Sex-change surgery: India's new line in budget medical tourism
NEW DELHI: After decades of battling depression, former soldier Betty Ann Archer finally flew to New Delhi to complete her gender transition, one of a growing number of foreigners heading to India for budget sex-change operations.
Born Dale Archer, the 64-year-old American said she felt trapped in the wrong body right from the start, recalling secretly trying on her mother's dresses as a boy ─ much to the horror of her conservative military father.
“I attempted to kill myself twice... I didn't like myself. I didn't like my body at all.
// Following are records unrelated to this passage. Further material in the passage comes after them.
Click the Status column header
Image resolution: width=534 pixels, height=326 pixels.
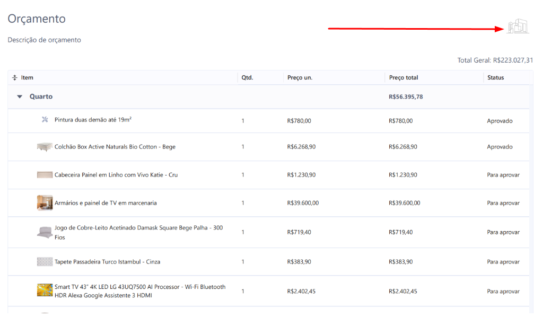tap(495, 78)
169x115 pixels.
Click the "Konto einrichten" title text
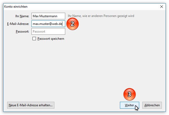(x=16, y=6)
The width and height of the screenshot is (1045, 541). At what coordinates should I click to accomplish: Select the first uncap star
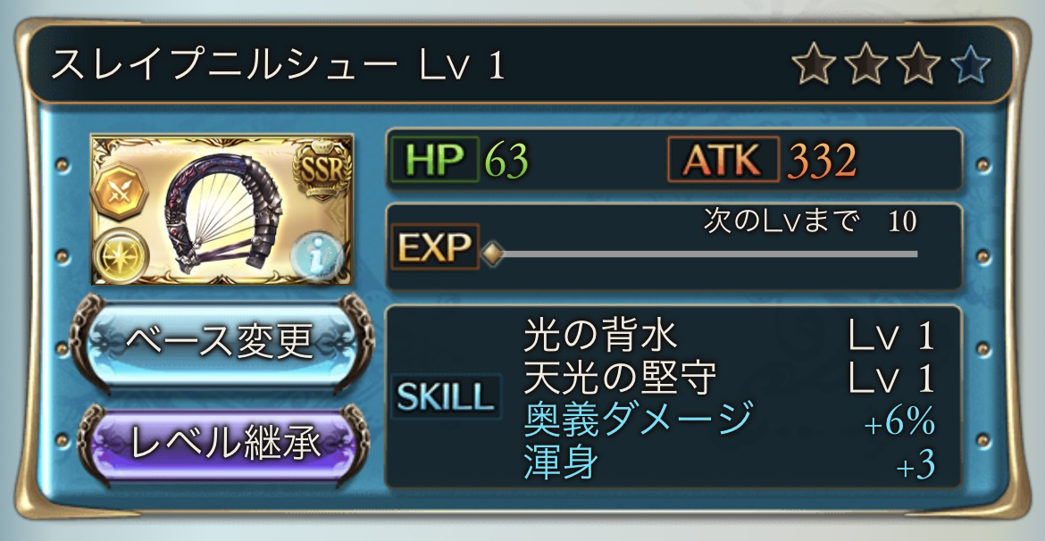tap(813, 65)
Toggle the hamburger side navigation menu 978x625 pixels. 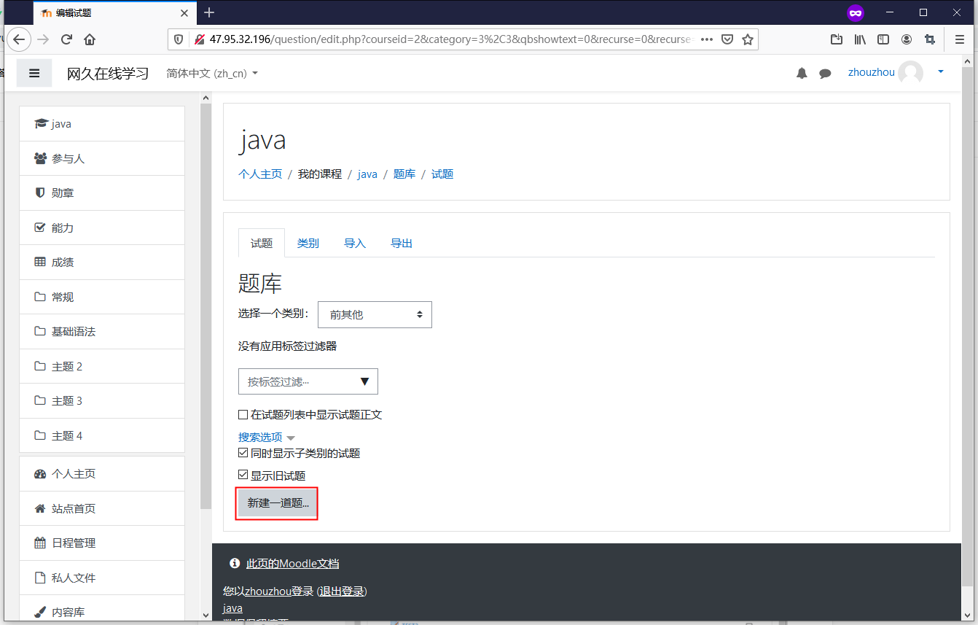[34, 73]
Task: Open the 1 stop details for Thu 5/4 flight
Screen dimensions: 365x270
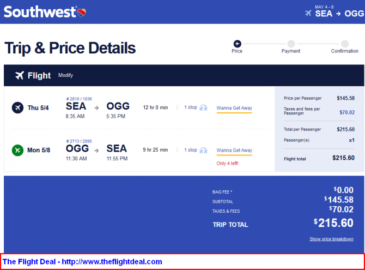Action: pyautogui.click(x=191, y=107)
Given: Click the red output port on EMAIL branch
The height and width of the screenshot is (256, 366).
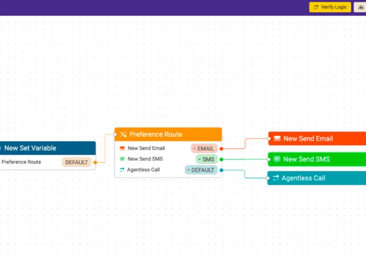Looking at the screenshot, I should coord(221,149).
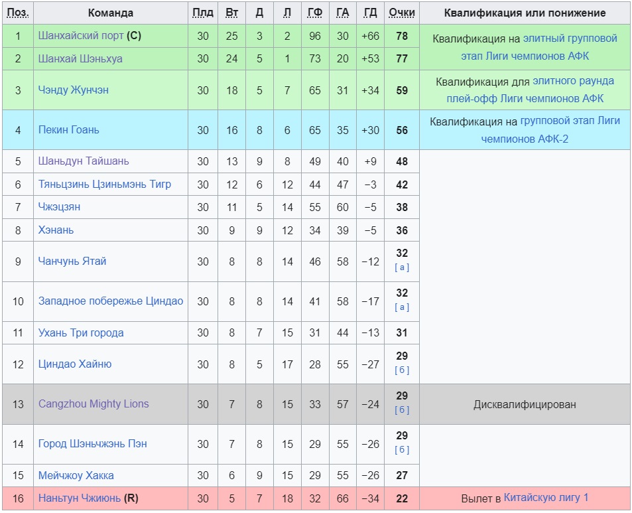
Task: Click the Чэнду Жунчэн link
Action: click(73, 90)
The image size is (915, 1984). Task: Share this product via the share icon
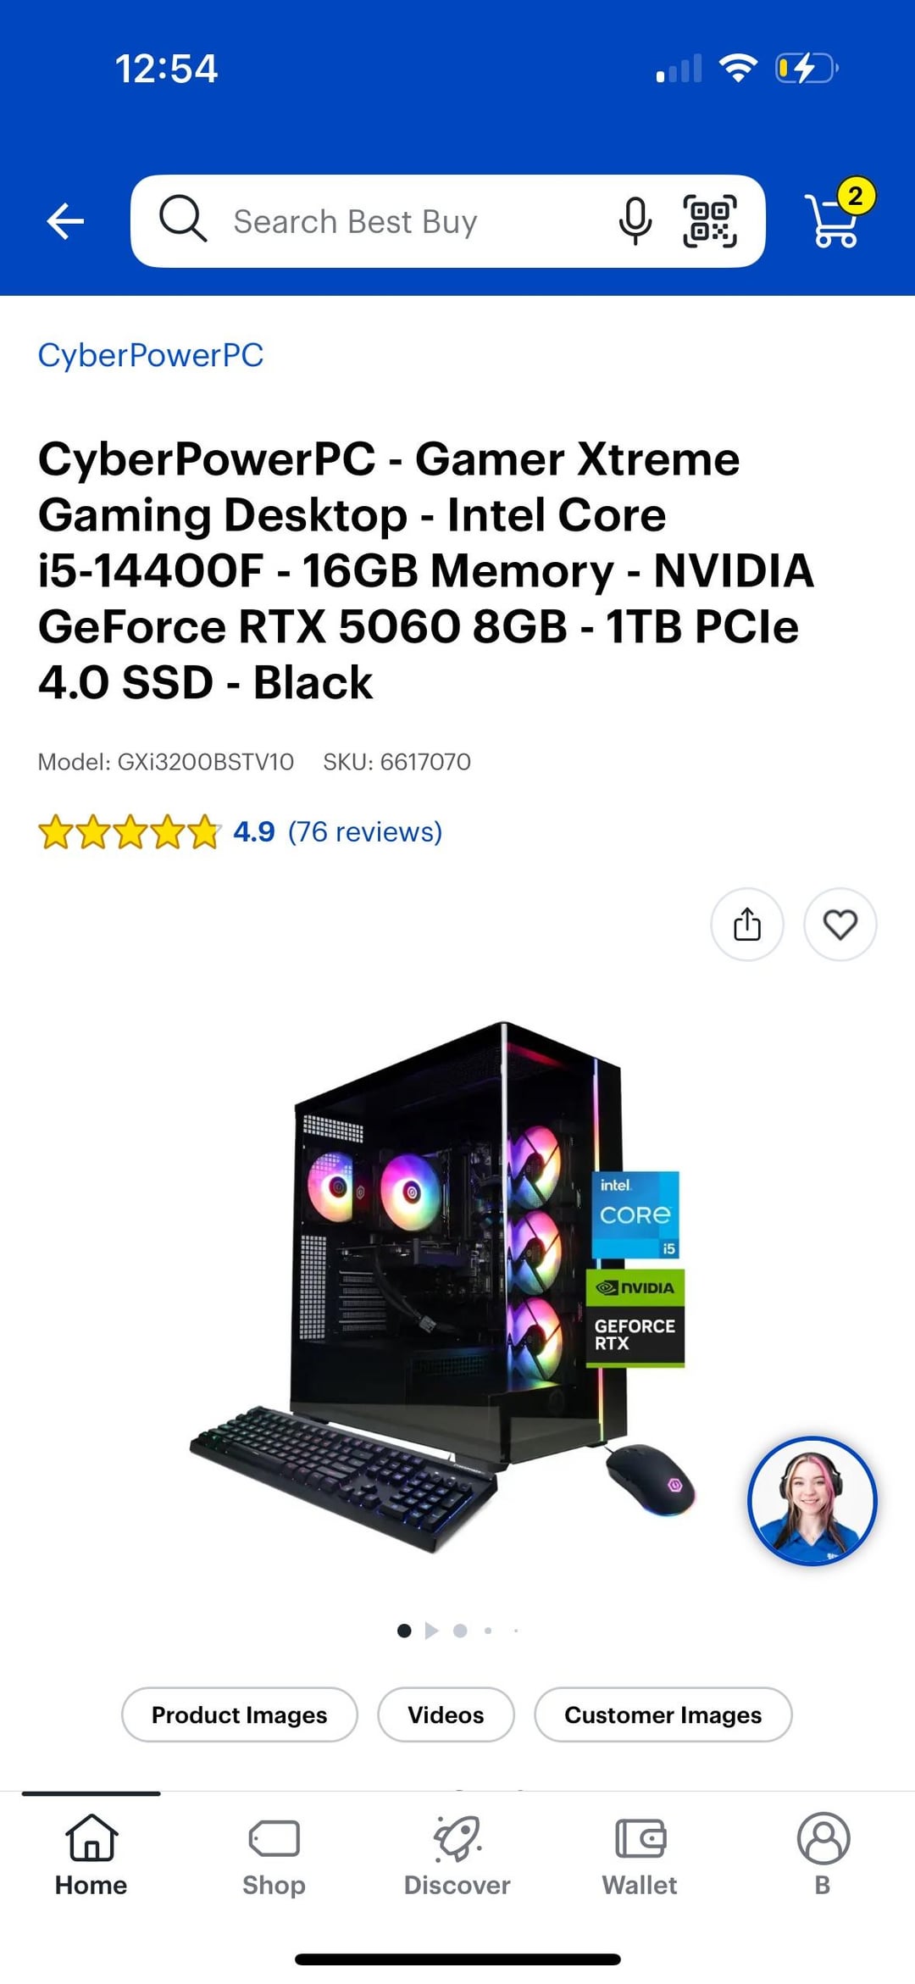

I couldn't be myself,” said Archer, who is from Arizona.
“I became very ill in 2011 and almost died,” she said, wearing a bright blue sari and ornate Indian jewellery that she bought after her gender reassignment surgery in Delhi.
“While I was recovering I came to the conclusion that I had to transition or die.” A small but steadily increasing number of transgenders are travelling to socially conservative India for such procedures, which are cheaper than those in their homelands and with no waiting lists, according to industry experts.
Some are even choosing India, which has traditionally shunned its own transgender community, over leading sex-change destination Thailand which is regarded as more accepting on this issue.
In November, Archer found herself at the Olmec Centre nestled in a northern Delhi neighbourhood, which she picked over clinics in Thailand that were “just a bit too expensive”.
“This is affordable. This is an option that some transgender people can look at and not have to kill themselves because they can't afford it,” said Archer, who paid about $6,000, a fifth of the price back home, and said India's conservative views on transgenders had not been an issue when deciding to come.
Shopping trips
For up to $22,000, Olmec provides the treatment, but also accommodation, airport shuttles and post-operative care that includes shopping trips and visits to the Taj Mahal and other tourist favourites.
Olmec founder and plastic surgeon Narendra Kaushik said he operates on up to 200 mostly local patients a year.
But Kaushik said he was also seeing increasing numbers of foreigners: Westerners from countries such as the UK, the US, and Australia, seeking lower costs and those from developing countries wanting better quality care than they receive at home.
The number of foreign nationals having such surgeries has jumped from between five and ten to as many as 20 a year, Kaushik said, predicting the figure would continue to rise.
He explained: “The number of surgeries are increasing day by day.”
“This community is very well connected all over the world... If they are satisfied with their procedures in India, they spread the word.”
The government is actively promoting India's booming medical tourism industry, including by recently overhauling a special M-visa, now issued faster and valid for a year.
The $3 billion industry is expected to more than double in size by 2020, a report published last year from the Confederation of Indian Industry says.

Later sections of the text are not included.